Is a C^1 diffeomorphism with f of class C^k also a C^k diffeomorphism?

[Avogadro Number]

I am studying Choquet-Bruhat's Introduction to General Relativity, Black Holes and Cosmology, and I don't follow the hint in Exercise I.2.1:

Exercise I.2.1 Let U,V be open subsets of R^d. Prove that a C^1 diffeomorphism f:U-->V with f of class C^k is a C^k diffeomorphism.

Hint: $\partial (f f^{-1})/ \partial x^i \equiv 0$.

Isn't f f^{-1} the identity map, and then how is the claimed partial identically zero? And how is this useful? Are we then meant to use the Chain Rule?
I would be grateful for any help!
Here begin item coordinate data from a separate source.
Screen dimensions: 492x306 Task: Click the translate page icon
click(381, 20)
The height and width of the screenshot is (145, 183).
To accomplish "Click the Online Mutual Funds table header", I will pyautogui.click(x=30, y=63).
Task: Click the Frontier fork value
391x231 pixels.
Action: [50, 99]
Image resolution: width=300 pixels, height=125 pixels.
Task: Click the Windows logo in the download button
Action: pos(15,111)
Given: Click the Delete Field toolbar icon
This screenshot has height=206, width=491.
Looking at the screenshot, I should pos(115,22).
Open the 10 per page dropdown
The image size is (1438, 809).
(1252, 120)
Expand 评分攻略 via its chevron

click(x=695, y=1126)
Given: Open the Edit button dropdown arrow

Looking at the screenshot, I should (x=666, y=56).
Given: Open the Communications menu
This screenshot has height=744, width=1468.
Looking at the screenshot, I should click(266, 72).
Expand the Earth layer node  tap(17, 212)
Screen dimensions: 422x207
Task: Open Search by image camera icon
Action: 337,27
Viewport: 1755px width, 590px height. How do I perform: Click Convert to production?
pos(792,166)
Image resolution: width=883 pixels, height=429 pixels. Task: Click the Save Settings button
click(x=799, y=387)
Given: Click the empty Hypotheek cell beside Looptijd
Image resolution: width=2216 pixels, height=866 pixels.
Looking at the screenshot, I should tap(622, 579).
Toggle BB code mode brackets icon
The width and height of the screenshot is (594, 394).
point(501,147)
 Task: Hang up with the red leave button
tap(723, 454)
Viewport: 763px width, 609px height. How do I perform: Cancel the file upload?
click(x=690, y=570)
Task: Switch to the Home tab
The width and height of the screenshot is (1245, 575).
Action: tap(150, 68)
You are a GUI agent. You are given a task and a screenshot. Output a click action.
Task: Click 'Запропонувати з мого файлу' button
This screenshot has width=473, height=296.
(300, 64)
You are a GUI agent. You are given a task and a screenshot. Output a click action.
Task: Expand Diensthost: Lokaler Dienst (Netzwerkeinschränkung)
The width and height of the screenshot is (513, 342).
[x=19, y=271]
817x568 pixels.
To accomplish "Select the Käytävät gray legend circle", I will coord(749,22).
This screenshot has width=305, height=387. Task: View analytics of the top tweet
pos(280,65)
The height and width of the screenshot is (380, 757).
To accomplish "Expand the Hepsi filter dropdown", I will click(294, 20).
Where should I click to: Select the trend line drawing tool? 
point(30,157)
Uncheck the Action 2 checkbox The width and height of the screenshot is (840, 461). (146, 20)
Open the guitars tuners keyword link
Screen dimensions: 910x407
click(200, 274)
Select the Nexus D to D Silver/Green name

Thanks!

[Moderator's note: Moved from SR/GR.]

 

[Avogadro Number]

Actually, I now realize that the Chain Rule does help, and probably the "0" in the hint is a typo, and is probably meant to be an identity, with the partial derivative replaced by derivative of as a map from R^d to R^d.
Then f o f^{-1}=id , the Chain Rule , and the Inverse Function Theorem can be used to show that f^{-1} is C^k too.

 

[WWGD]

All I can think of is that if f is a diffeomorphism, then $f(f^{-1}(x))=x$. But this is for a vector $x=(x_1,...,x_d)$

 

[Avogadro Number]

As $f\circ f^{-1}=\textrm{id}$, we obtain $(Df)(f^{-1}(x))\cdot (Df^{-1})(x)=\textrm{id}$, and so we see that $(Df)(f^{-1}(x))$ is an invertible matrix, and also $(Df^{-1})(x)=((Df)(f^{-1}(x)))^{-1}$, and by Cramer's Rule,
we see that the $(i,j)$th entry of $Df^{-1}(x)$ is given by a polynomial combination of the partials of $f$, divided by the nonzero Jacobian determinant of $Df$. As both of the latter are $C^{k-1}$, it follows that the partials of $Df^{-1}$ are also $C^{k-1}$, and so $f^{-1}$ is $C^k$.